Paul Adhoch, who heads child rights organization Trace Kenya, said prostitution has led to an increase in unwanted pregnancies and sexually transmitted diseases among teenagers in Mombasa. It has also broken up families in the city, he said.

Trace Kenya is working to rescue girls from the sex trade and to end the practice in the Mombasa region. The NGO has rescued more than 10,000 children in the last seven years, putting them in shelters and making other arrangements for them to earn a living.

“We have rescued many children involved in sex tourism or those who were potentially likely to fall into it, more girls — for young men the number has been lower,” he said. “The police have done little to fight the vice. They have given tourists impunity despite having evidence against them.”

But Regional Police Chief Nelson Marwa says the government has done a lot to battle the practice, including warning tourists and parents against being involved in the business.

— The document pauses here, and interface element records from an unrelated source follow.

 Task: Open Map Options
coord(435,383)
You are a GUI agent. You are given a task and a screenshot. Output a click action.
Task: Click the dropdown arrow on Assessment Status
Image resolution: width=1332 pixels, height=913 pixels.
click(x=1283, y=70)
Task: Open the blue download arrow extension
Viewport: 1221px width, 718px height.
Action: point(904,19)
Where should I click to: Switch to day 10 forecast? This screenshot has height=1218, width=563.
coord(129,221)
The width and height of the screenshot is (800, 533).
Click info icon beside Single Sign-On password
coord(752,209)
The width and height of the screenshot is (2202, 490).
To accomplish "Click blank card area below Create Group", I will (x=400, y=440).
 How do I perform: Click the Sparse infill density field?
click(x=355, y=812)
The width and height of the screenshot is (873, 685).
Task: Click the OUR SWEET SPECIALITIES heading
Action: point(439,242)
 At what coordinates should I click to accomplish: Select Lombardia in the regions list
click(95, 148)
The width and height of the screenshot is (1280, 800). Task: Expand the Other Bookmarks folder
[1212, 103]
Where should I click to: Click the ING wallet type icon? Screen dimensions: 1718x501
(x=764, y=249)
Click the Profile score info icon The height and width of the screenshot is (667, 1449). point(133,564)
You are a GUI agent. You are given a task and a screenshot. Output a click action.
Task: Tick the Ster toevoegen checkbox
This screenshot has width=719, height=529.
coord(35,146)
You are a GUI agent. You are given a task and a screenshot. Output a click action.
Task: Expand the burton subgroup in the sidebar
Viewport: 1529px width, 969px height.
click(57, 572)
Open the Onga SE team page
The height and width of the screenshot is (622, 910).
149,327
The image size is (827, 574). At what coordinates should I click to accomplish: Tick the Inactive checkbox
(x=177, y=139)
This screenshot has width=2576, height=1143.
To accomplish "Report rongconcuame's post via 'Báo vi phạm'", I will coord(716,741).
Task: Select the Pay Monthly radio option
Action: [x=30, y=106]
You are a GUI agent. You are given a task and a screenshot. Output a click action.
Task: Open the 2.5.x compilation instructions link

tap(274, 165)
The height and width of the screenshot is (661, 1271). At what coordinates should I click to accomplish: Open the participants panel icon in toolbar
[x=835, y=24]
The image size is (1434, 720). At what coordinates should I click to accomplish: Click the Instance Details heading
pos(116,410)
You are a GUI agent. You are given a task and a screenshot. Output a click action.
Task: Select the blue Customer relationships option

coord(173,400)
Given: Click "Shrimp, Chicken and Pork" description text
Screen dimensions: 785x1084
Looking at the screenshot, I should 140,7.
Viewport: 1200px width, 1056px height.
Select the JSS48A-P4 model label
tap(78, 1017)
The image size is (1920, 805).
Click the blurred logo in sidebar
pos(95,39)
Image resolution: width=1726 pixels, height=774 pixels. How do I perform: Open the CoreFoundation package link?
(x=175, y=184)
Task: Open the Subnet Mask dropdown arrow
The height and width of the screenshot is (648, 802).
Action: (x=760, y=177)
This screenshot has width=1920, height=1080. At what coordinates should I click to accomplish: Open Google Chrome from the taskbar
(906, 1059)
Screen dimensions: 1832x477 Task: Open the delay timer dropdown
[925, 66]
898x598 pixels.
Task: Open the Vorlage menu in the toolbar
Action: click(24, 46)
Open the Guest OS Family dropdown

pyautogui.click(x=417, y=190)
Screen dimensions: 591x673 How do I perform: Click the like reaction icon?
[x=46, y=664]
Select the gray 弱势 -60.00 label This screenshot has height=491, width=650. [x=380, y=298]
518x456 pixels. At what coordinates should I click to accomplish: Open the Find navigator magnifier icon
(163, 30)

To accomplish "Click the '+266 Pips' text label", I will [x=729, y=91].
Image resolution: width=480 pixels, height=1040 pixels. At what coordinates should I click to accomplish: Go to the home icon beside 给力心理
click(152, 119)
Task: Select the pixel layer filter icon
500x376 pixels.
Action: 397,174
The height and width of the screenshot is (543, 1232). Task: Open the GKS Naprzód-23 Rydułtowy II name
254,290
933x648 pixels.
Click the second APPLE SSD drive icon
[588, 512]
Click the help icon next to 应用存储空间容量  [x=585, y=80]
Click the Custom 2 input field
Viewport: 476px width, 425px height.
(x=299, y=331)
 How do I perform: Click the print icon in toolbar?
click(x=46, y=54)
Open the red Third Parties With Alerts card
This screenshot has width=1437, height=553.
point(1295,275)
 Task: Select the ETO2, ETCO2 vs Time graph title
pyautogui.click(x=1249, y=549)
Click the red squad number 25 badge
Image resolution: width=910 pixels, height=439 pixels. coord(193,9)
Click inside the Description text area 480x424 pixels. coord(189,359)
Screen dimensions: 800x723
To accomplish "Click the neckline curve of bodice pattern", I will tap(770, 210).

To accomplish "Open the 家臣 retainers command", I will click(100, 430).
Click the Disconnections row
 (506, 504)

“We have put in place laws that will deal with such acts,” Marwa said. “Already we have arrested and charged parents, children and some tourists. We will also close all hotels that allow young girls and old tourists to check in together, and their licenses will be canceled.”

The real problem, Adhoch believes, is culture.

“There is a culture among parents and children that when you get yourself a white man, then you have gotten yourself out of poverty,” said Adhoch. “Tourists always take this advantage and will come here deliberately for that.”

But Sabina, who is still struggling to come to terms with her HIV-positive status, wants the government to do more to help girls in the local sex industry.

“The government should curb the practice by arresting tourists whose aim is to engage in sex with children and dump them afterward,” she said. “They are creating more poverty for young people here like me.”

Editor's note: The last names of children interviewed for this story have been withheld to protect their identities. Tonny Onyulo reported from Mombasa, Kenya.